What Causes Political Polarization?

I strongly recommend you read David Blankenhorn’s article at The American Interest on the causes of political polarization. He lists fourteen of them and I’ll quote just one of them, habits of mind and heart:

14. The growing influence of certain ways of thinking about each other. These polarizing habits of mind and heart include:

  • Favoring binary (either/or) thinking.
  • Absolutizing one’s preferred values.
  • Viewing uncertainty as a mark of weakness or sin.
  • Indulging in motivated reasoning (always and only looking for evidence that supports your side).
  • Relying on deductive logic (believing that general premises justify specific conclusions).
  • Assuming that one’s opponents are motivated by bad faith.
  • Permitting the desire for approval from an in-group (“my side”) to guide one’s thinking.
  • Succumbing intellectually and spiritually to the desire to dominate others (what Saint Augustine called libido dominandi).
  • Declining for oppositional reasons to agree on basic facts and on the meaning of evidence.

These ways of thinking constitute the actual precipitation of polarization—the direct and immediate causes of holding exaggerated and stereotyped views of each other, treating our political opponent as enemies, exhibiting growing rancor and aggression in public life, and acting as if common ground does not exist.

There are other factors I would add to those he lists, not just in the quoted part above but in his entire piece which I encourage you to read. For example, the trend away from the written word as a means of expressing thought towards more visual media encourages a more agonistic mode of expression which in turn provokes an oppositional response.

-- WHAT TO PRODUCE --
Output the passage of the political polarization text from "I strongly recommend" up to and including "guide one’s thinking.", copied word for word. The records that come next have no connection to the text on political polarization.

Collected data entries:
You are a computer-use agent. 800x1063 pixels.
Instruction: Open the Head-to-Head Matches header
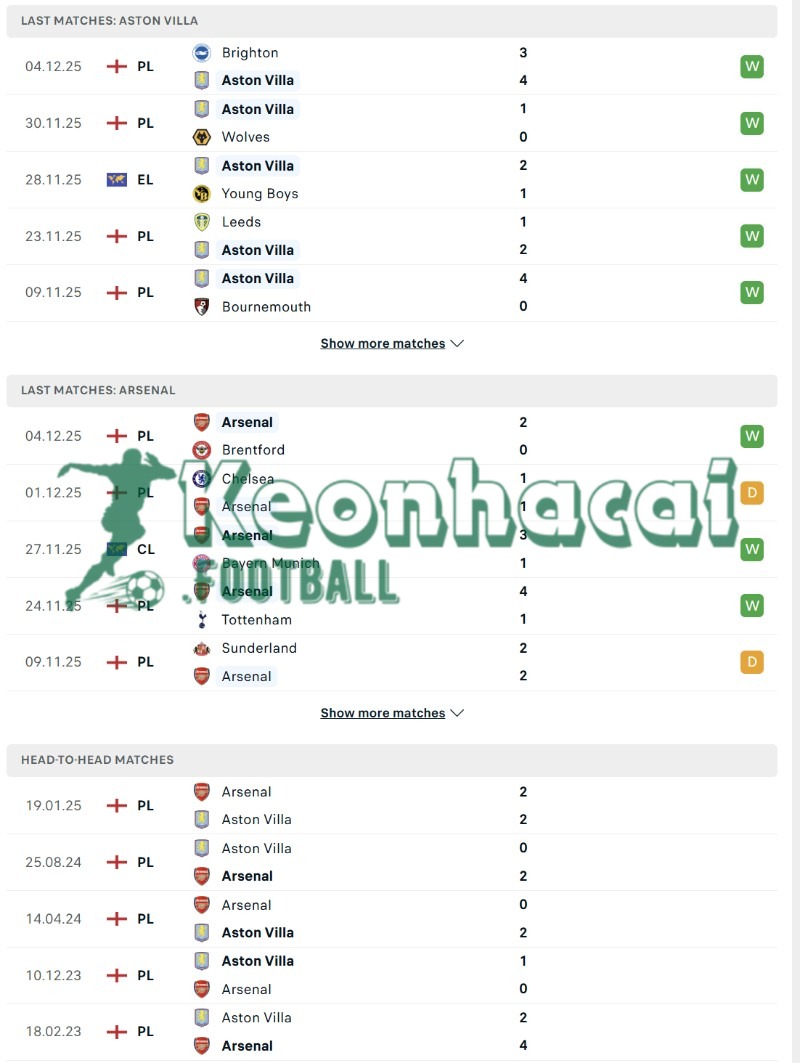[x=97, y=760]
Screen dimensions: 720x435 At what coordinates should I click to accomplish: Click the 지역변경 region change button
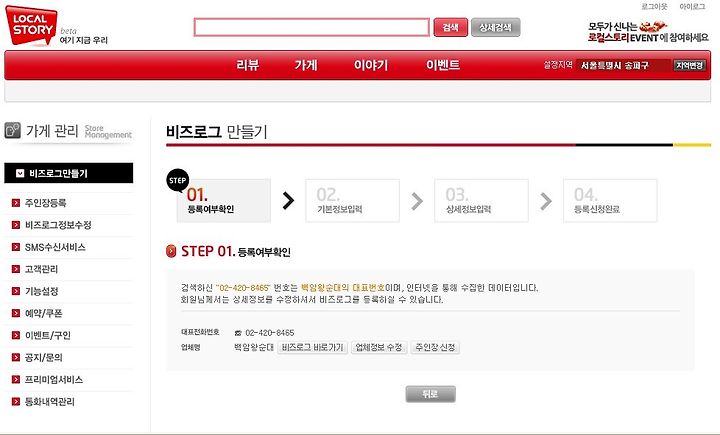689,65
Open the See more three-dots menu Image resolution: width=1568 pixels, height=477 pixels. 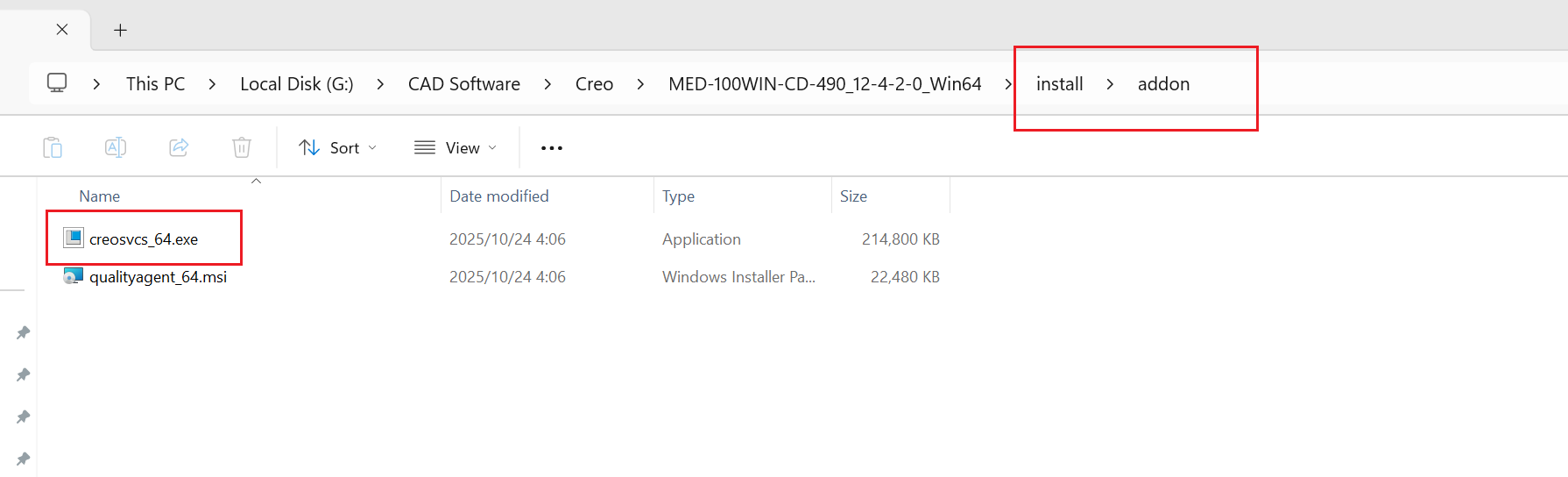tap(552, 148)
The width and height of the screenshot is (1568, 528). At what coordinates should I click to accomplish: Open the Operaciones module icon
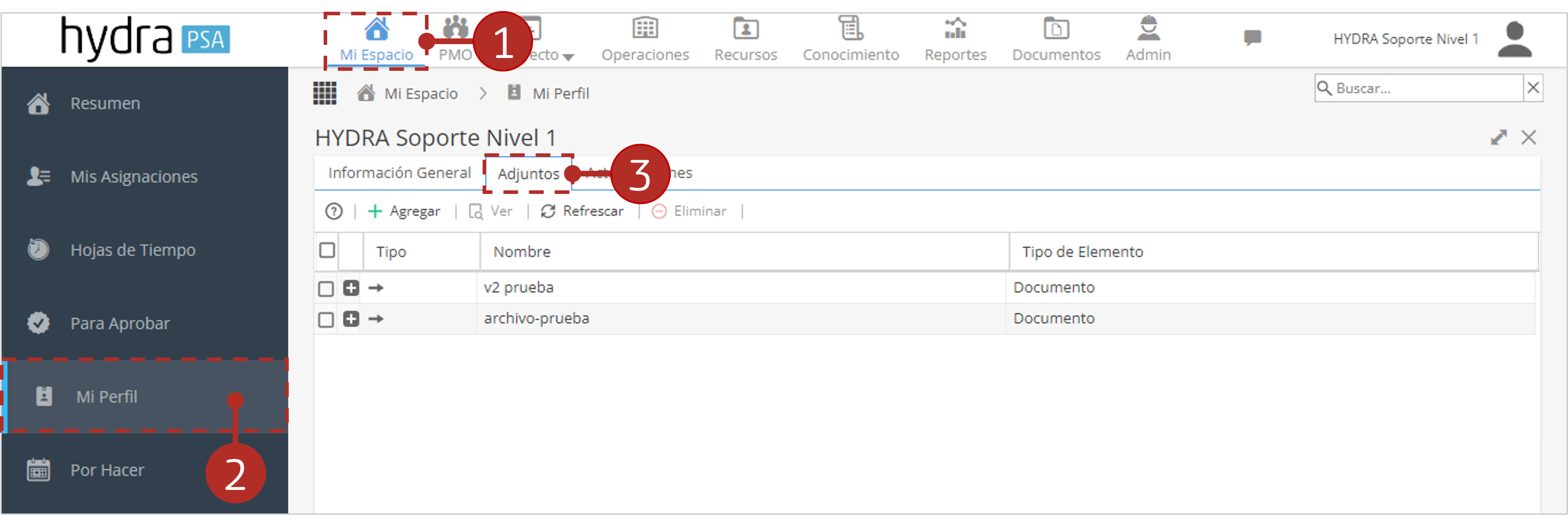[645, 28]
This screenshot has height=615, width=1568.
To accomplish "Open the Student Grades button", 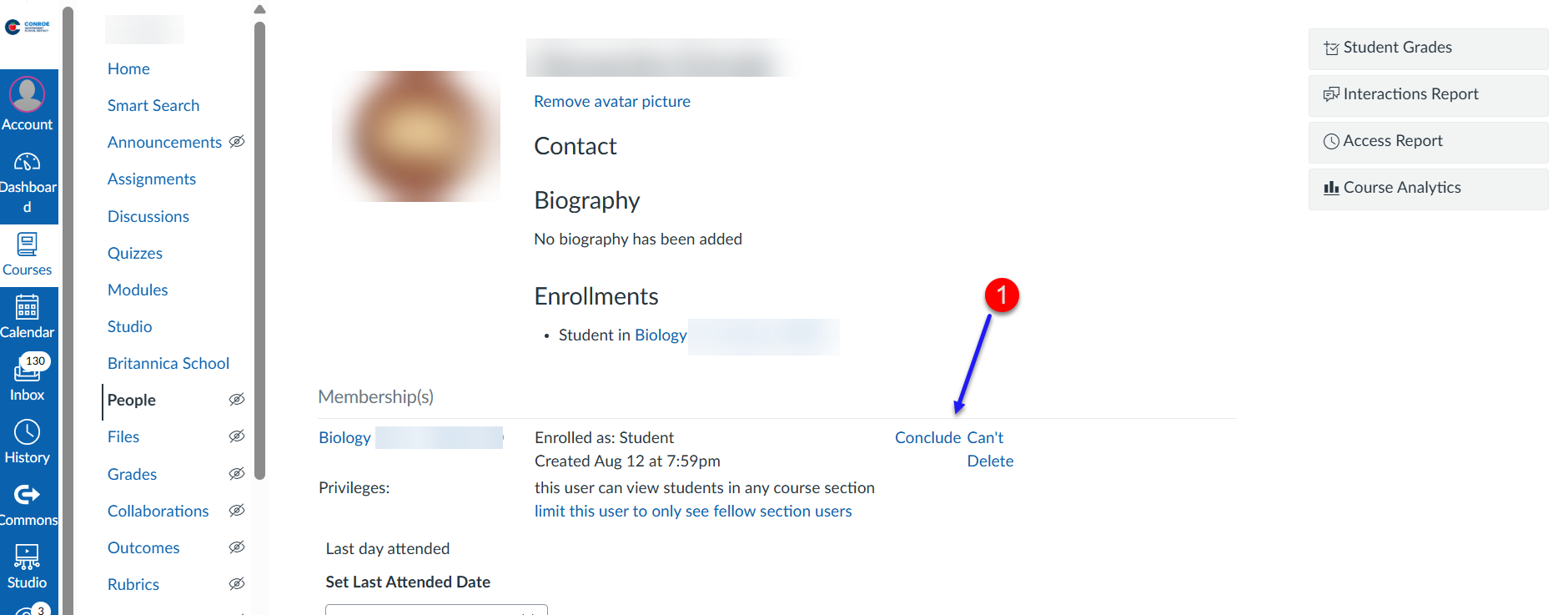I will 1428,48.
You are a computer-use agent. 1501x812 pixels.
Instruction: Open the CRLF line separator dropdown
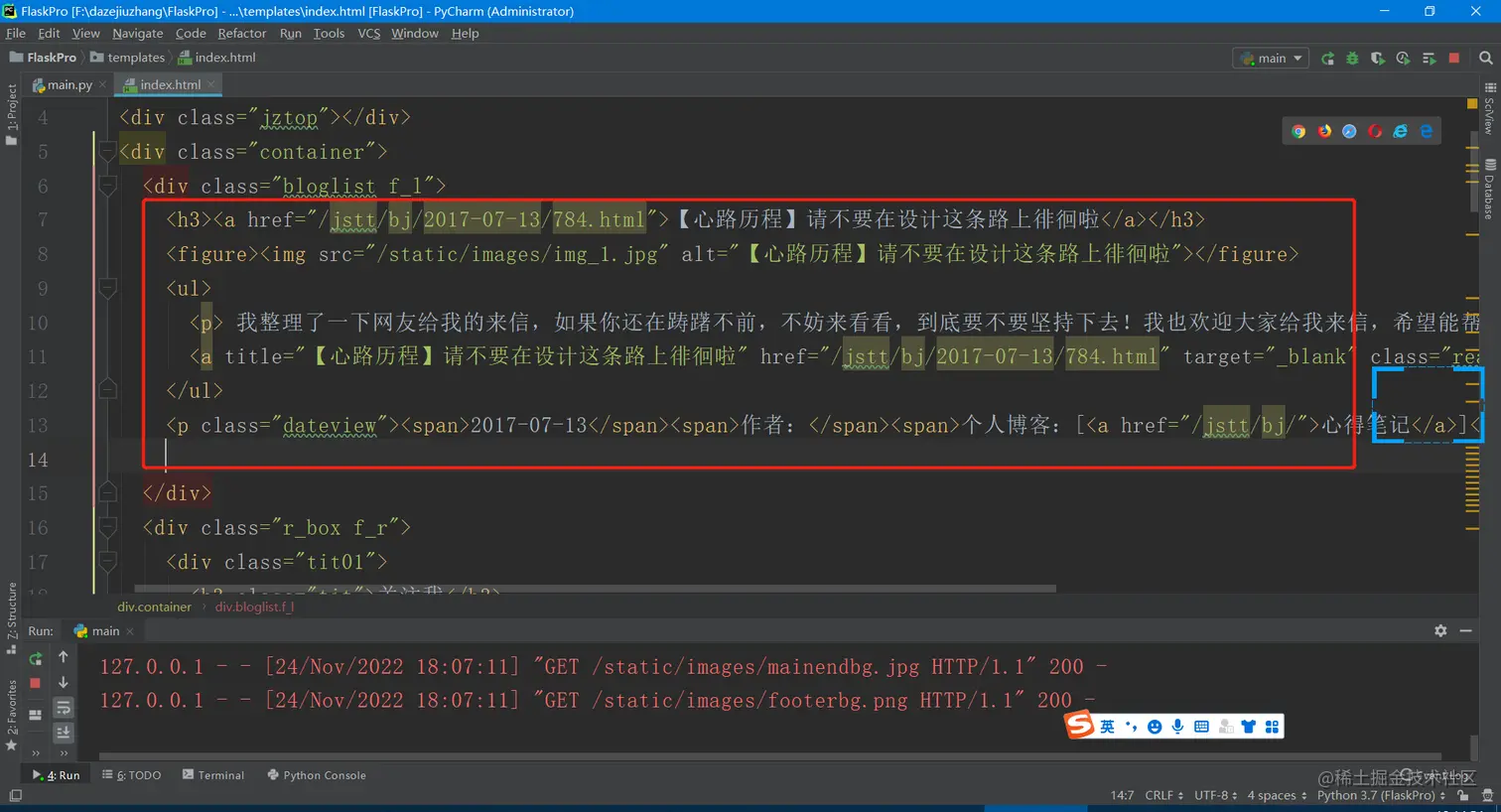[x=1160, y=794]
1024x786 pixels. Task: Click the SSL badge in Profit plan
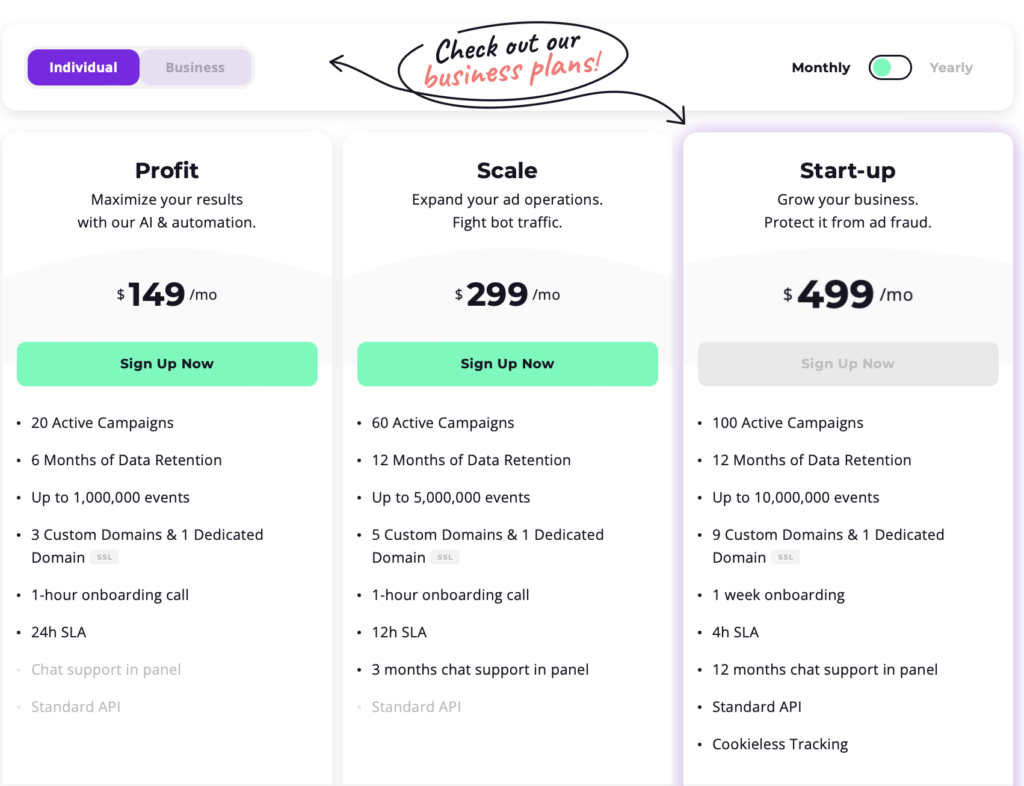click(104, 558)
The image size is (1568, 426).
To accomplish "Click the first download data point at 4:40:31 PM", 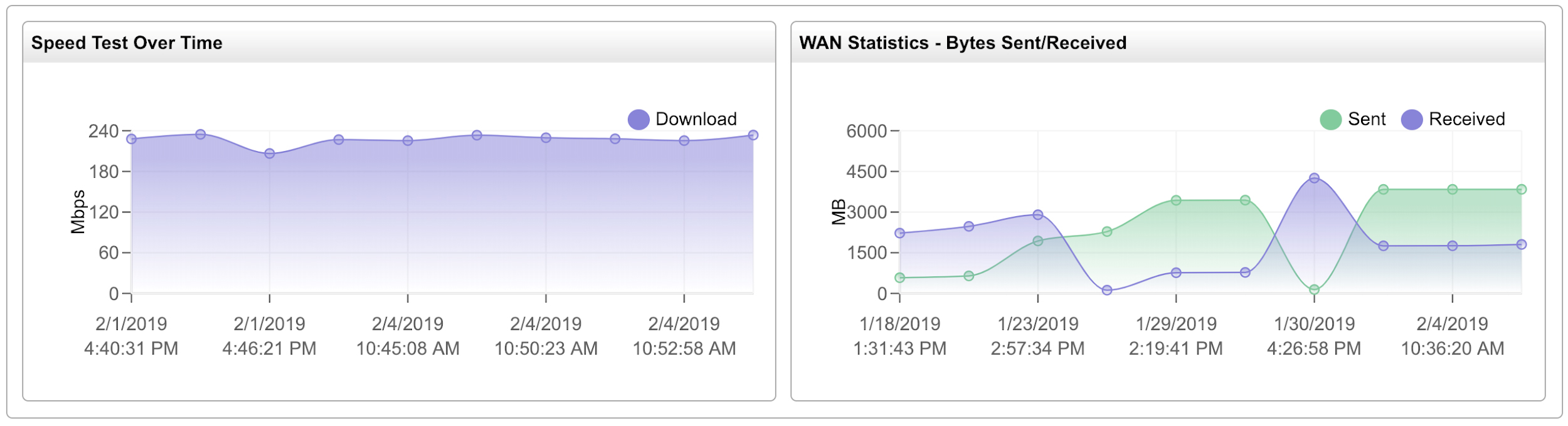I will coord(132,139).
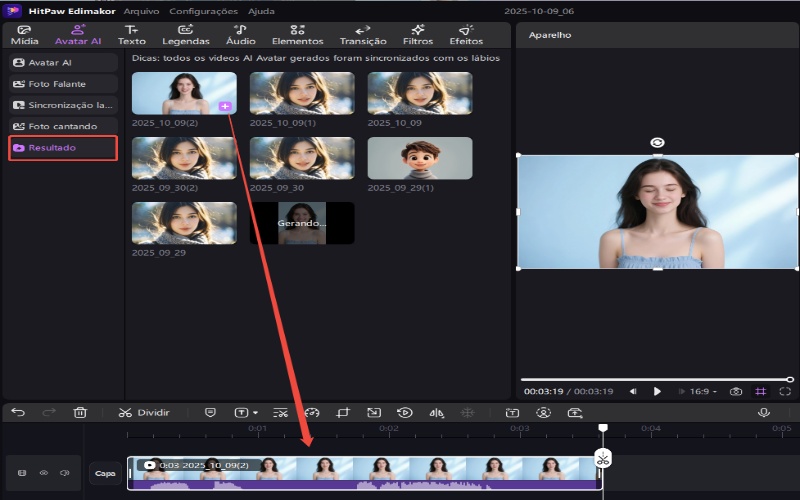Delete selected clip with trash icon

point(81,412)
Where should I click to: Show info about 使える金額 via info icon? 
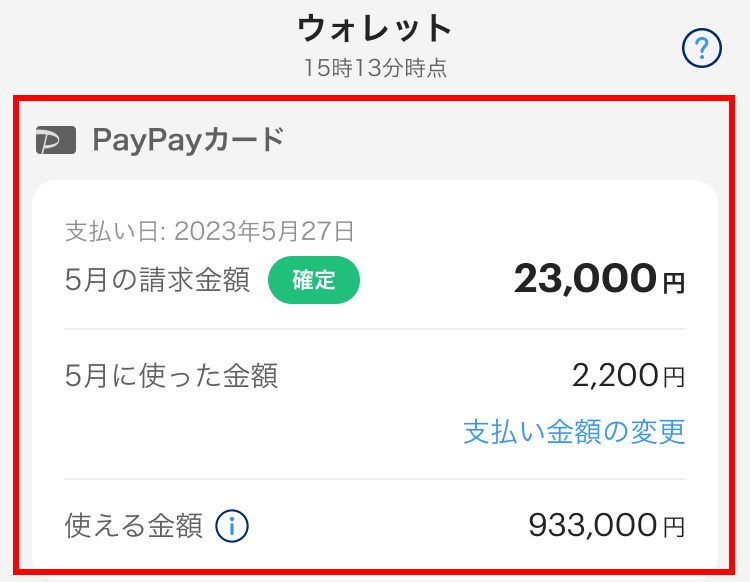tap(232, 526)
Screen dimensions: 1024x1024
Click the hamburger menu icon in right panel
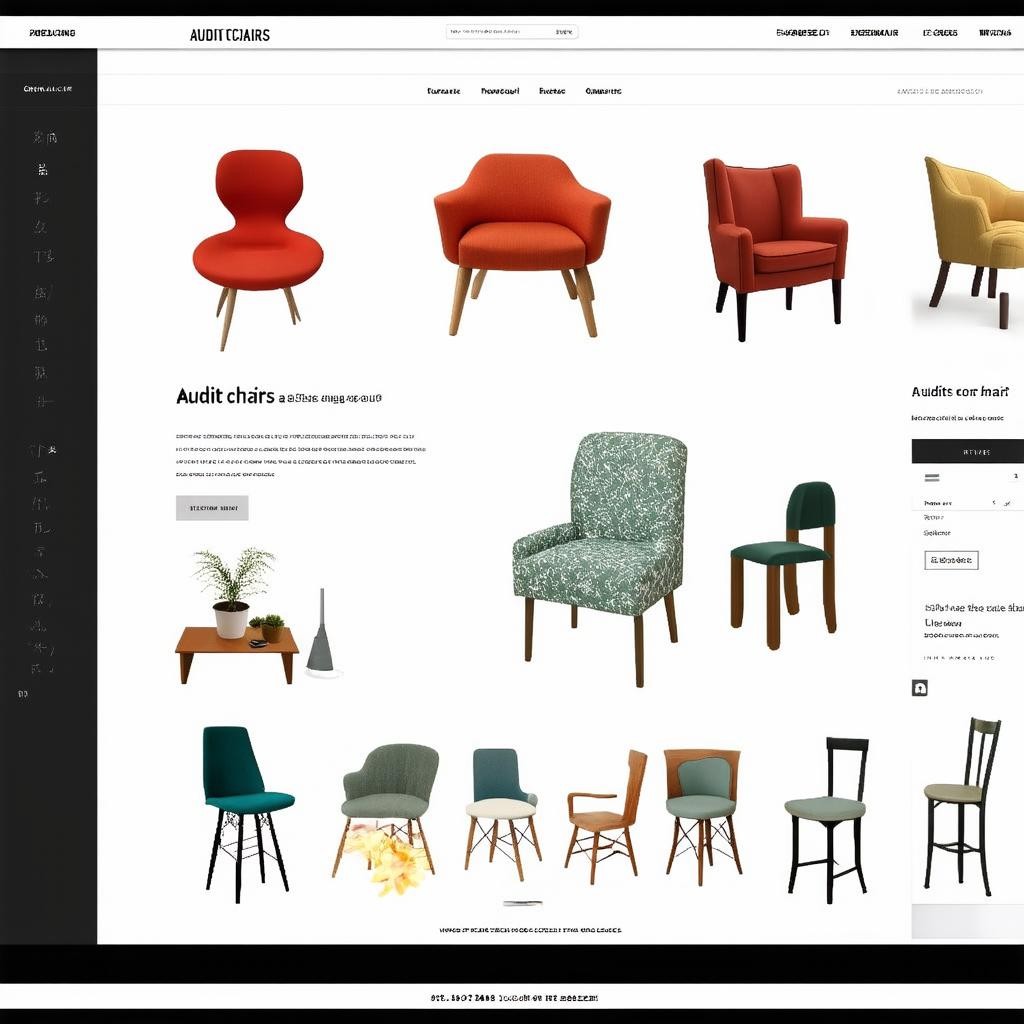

-- ANSWER SPACE --
I strongly recommend you read David Blankenhorn’s article at The American Interest on the causes of political polarization. He lists fourteen of them and I’ll quote just one of them, habits of mind and heart:

14. The growing influence of certain ways of thinking about each other. These polarizing habits of mind and heart include:

  • Favoring binary (either/or) thinking.
  • Absolutizing one’s preferred values.
  • Viewing uncertainty as a mark of weakness or sin.
  • Indulging in motivated reasoning (always and only looking for evidence that supports your side).
  • Relying on deductive logic (believing that general premises justify specific conclusions).
  • Assuming that one’s opponents are motivated by bad faith.
  • Permitting the desire for approval from an in-group (“my side”) to guide one’s thinking.